◆ **TEXT UNDER STUDY**:
=-=-=-=-=
Thank goodness football is a men's game. The ladies room was perfectly acceptable at the stadium.
Ah, the stadium:
I KNOW, RIGHT?
It made me want to be a Buccaneer's fan just by looking at all the pirate scenery.
Hoist the flags, ready the krewe, fire the cannons.
They fired cannons every time the buccaneers scored.
Which wasn't much (haha- burn), but there were fireworks, guys, FIREWORKS.
And we got first row seats.
And sunburns.
But it was so cool. I know you have no clue who the Rams are, but after having Mike yell and scream every Sunday at these guys, I began to feel a personal connection with them.
So when Johnny Hekker, the punter, is standing right there in front of you...
It's: OMG JOHNNY HEKKER IS STANDING RIGHT THERE!!!!
<whining>
I don't like cheerleaders. At all.
</whining>
And, I'm probably doing this "without the NFL's consent", but I know how you all love a good video.
So here's a video of a touchdown:
Yes, that is Mike going "LET'S GO SAM!!!!! YES SIR!!!!!!! WOOOOOOO!!!!!!!!!!!!!!!!!!!!!!!! TOUCHDOWN!!!!!!!!!!!"
He told me not to post that, but I'm already breaking rules, so why not.
Before the game:
After the game:
#prayerworks
And I have one final story to tell.
Saturday night, we checked into the hotel late afternoon, and then we decided to go eat. Neither of us were craving anything in particular, so we just wanted to window shop to see what we felt like eating.
Chili's? No. Steak & Shake? No. Taco Bell? No.
It's like we couldn't decide on anything.
And then I was like, "I kind of feel like pizza."
We drove on this road that must have been 5-10 miles long filled with restaurants, nude bars, and equipment rental places. Mike was skeptical of food places that he didn't know, but I wanted pizza, so I suggest that we stop into a little place that said "PIZZA" on it that was part of the plaza.
Mike: "No, no. That looks sketchy. I don't want to eat there. What if you get food poisoning?"
=-=-=-=-=
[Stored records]
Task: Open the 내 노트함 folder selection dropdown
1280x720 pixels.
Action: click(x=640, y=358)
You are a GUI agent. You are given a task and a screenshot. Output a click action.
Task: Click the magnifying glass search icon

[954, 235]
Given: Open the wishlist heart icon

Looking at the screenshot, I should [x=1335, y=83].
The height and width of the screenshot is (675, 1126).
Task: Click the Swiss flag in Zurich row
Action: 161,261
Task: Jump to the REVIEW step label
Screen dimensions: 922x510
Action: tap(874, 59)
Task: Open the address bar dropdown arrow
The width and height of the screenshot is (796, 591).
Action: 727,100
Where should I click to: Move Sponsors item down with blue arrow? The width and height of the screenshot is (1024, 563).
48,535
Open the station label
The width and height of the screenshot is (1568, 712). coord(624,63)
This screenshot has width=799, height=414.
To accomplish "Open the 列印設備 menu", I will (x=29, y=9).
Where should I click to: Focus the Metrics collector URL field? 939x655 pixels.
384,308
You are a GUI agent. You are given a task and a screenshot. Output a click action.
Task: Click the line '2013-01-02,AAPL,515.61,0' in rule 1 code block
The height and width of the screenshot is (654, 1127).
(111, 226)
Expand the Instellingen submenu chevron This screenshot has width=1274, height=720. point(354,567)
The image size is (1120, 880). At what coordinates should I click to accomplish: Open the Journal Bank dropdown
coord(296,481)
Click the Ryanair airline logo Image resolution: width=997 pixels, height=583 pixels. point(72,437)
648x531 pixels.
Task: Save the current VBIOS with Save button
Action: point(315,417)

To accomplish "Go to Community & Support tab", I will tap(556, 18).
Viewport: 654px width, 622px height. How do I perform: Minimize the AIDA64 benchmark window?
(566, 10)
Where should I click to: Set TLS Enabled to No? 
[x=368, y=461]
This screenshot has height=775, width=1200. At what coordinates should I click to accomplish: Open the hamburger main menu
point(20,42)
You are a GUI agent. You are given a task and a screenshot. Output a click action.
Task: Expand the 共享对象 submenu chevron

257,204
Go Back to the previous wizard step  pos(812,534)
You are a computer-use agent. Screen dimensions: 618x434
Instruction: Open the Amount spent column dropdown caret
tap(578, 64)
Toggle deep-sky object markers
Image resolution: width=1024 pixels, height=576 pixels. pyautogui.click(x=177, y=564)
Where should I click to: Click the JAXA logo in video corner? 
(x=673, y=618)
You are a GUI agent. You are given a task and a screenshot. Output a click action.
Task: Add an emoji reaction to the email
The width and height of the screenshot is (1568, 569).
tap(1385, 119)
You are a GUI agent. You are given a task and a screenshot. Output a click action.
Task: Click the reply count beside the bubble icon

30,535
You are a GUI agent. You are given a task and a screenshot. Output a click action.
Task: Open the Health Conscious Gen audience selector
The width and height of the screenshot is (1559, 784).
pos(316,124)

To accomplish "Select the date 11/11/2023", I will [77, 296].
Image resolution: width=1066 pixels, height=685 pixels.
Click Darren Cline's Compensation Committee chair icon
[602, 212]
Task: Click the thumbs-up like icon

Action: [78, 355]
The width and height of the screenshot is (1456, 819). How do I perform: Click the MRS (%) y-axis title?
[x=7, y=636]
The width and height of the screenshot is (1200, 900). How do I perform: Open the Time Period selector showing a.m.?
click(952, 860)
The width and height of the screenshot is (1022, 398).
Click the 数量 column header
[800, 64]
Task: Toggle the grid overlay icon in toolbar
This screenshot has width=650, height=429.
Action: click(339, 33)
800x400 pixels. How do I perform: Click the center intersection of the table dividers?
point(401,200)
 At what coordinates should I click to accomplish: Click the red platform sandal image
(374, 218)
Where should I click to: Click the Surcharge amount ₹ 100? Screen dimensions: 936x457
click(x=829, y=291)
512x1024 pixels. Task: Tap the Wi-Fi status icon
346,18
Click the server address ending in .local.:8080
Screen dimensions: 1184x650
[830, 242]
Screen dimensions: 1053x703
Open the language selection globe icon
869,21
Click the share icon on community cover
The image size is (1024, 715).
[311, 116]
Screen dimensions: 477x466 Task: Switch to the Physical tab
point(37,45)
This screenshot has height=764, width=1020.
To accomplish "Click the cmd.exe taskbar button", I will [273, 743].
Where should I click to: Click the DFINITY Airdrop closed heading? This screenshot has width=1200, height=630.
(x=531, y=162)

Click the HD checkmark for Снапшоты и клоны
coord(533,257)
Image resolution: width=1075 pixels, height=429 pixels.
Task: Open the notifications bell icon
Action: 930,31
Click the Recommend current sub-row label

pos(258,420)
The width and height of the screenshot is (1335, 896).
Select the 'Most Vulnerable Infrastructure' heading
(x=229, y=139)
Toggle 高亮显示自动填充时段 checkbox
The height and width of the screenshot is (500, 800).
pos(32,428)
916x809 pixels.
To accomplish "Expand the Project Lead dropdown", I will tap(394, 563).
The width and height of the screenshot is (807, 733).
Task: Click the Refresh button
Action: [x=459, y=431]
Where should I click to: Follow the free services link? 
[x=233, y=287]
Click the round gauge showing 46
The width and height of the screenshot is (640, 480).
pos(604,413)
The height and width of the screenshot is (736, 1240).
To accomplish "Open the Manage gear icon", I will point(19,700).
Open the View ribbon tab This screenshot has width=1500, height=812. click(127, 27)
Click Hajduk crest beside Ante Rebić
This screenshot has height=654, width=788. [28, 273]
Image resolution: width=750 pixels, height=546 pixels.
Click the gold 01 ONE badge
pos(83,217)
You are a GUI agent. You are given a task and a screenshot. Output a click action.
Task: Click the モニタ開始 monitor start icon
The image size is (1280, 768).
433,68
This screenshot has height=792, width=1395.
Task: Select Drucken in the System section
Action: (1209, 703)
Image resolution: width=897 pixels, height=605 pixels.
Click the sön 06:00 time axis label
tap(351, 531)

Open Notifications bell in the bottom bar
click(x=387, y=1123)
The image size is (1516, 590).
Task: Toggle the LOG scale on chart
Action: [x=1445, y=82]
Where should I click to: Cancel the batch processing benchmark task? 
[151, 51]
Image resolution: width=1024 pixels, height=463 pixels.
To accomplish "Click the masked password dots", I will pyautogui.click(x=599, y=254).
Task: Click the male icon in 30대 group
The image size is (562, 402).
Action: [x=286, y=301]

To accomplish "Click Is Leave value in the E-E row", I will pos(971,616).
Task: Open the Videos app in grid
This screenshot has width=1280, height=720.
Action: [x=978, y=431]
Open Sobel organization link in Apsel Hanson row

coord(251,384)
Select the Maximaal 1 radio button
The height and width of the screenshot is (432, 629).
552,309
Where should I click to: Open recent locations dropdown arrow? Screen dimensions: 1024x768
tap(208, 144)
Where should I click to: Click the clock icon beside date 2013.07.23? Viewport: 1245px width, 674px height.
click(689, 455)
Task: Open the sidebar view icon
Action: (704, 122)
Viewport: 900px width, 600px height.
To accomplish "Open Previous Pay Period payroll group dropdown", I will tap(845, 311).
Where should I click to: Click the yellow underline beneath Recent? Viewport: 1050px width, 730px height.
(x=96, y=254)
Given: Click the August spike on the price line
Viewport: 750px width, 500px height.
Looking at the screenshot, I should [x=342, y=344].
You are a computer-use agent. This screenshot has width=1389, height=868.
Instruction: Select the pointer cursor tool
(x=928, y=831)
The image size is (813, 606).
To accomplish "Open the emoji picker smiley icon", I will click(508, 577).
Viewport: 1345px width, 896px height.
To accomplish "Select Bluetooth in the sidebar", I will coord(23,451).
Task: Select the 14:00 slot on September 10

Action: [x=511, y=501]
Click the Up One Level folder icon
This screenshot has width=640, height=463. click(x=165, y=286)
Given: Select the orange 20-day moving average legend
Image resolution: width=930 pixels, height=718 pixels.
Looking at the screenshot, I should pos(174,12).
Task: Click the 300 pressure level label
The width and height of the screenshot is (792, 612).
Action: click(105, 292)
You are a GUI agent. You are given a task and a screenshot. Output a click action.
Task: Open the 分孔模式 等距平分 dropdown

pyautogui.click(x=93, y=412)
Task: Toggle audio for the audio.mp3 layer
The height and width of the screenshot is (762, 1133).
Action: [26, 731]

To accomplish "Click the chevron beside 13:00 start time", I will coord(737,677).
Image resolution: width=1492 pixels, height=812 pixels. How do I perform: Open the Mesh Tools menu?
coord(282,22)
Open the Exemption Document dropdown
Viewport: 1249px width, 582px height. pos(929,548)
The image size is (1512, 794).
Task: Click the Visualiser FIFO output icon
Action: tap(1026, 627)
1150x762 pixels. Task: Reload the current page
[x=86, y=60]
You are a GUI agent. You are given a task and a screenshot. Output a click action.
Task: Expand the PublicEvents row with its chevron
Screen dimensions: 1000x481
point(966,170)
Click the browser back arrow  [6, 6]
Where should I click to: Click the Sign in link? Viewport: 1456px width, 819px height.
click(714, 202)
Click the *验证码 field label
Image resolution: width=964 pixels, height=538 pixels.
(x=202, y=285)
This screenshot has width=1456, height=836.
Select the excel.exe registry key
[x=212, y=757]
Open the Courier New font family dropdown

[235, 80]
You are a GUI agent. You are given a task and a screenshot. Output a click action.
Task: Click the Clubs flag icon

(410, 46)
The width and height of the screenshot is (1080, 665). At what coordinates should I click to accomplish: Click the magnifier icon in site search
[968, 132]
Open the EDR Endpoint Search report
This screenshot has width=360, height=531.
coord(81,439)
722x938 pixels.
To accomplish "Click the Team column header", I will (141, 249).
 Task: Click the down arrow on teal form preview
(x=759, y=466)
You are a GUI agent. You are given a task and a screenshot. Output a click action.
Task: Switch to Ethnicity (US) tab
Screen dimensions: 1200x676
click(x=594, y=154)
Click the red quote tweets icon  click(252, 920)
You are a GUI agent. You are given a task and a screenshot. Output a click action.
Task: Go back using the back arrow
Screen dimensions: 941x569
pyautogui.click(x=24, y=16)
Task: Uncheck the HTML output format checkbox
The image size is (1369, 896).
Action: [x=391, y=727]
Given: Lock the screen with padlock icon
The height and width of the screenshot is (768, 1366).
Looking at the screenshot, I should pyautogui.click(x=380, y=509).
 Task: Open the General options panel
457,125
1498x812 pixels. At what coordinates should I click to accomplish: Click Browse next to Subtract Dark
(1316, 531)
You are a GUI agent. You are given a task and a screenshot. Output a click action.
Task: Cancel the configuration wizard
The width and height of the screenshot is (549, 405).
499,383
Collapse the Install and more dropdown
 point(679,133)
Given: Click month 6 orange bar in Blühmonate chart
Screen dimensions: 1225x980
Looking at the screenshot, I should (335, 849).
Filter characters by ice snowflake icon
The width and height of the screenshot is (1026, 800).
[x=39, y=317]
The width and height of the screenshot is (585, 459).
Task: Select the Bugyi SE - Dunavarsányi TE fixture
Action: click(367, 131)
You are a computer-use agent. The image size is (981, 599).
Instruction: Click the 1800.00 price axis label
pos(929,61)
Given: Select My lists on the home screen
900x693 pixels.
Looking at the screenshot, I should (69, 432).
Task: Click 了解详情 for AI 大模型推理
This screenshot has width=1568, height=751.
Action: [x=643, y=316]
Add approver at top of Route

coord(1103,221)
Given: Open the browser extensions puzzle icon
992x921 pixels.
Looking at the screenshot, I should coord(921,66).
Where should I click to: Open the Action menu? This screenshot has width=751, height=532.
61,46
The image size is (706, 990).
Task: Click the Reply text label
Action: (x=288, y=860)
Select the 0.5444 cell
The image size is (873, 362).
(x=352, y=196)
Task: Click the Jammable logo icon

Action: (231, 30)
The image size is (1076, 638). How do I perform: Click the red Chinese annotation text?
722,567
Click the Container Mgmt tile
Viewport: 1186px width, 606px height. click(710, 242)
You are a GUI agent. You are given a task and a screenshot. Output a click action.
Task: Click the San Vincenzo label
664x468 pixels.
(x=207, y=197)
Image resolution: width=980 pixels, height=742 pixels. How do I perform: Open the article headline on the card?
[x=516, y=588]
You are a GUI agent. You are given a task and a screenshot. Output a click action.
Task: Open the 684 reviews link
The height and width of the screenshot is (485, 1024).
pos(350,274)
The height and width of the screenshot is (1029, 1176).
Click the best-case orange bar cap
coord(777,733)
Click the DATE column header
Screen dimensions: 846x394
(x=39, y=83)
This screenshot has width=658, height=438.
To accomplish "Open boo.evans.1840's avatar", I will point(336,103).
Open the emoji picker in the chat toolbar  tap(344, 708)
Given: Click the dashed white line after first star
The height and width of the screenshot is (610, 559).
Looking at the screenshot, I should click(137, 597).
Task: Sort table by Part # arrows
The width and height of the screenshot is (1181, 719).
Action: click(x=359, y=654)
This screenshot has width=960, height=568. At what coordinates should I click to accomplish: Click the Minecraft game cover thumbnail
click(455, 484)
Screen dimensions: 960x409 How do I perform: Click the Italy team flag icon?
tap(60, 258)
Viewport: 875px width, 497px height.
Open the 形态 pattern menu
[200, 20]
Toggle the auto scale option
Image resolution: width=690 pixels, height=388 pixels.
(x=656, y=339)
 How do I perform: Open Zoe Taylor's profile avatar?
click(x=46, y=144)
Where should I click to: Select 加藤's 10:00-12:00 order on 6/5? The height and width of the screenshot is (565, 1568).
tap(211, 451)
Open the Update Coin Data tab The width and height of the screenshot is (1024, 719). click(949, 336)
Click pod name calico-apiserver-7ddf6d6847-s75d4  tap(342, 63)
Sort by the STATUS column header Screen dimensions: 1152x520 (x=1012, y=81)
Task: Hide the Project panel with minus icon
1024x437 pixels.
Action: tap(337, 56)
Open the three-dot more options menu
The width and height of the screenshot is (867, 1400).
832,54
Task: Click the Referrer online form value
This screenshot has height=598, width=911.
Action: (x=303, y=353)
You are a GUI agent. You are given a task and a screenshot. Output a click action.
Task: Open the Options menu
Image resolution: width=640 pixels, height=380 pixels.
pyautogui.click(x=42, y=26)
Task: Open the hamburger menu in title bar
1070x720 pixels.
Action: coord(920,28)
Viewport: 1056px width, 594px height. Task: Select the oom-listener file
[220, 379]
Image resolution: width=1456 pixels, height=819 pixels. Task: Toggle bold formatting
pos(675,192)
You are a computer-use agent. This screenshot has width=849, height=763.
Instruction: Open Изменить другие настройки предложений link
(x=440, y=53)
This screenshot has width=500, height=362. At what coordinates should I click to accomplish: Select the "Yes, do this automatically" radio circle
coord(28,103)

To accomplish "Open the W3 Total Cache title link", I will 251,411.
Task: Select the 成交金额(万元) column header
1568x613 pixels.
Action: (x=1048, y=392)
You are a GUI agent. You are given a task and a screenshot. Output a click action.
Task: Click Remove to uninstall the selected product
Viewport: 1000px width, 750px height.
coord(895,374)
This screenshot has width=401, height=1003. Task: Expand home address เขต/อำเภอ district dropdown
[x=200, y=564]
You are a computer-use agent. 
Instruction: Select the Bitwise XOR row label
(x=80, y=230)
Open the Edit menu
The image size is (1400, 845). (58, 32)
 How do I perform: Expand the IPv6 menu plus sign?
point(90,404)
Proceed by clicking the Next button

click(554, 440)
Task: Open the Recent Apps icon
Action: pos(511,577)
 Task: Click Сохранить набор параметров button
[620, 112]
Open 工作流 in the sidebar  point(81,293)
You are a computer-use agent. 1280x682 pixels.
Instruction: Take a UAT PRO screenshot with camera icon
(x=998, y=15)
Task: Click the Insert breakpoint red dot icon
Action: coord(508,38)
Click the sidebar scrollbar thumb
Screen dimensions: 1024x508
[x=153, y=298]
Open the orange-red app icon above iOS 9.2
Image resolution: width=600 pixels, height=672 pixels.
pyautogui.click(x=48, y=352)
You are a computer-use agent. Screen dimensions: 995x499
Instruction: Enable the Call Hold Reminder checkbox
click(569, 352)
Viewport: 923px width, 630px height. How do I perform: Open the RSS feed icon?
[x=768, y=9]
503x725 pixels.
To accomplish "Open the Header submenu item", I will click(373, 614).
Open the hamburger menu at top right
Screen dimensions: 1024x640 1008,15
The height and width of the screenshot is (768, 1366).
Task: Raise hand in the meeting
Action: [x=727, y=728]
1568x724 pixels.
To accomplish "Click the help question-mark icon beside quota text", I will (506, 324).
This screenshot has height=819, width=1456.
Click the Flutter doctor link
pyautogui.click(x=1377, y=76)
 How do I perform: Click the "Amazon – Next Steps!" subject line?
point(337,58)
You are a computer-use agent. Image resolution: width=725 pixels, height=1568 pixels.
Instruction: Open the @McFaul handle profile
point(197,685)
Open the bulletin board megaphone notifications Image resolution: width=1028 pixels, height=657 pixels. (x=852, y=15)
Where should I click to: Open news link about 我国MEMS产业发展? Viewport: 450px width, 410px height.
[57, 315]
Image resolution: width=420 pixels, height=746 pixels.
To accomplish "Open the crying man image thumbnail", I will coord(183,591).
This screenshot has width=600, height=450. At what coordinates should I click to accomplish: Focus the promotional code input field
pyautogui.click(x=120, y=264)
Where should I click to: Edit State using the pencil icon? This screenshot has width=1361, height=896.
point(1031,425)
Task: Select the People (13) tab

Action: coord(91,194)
=-=-=-=-=
◆ **DIRECTIONS FOR THIS TASK**:
According to the football trip account, why did Mike object to stopping at the little pizza place in the plaza?

◆ **WRITTEN RESPONSE**:
Mike was skeptical of food places he didn't know, and he said the pizza place looked sketchy. He also worried that eating there might give food poisoning.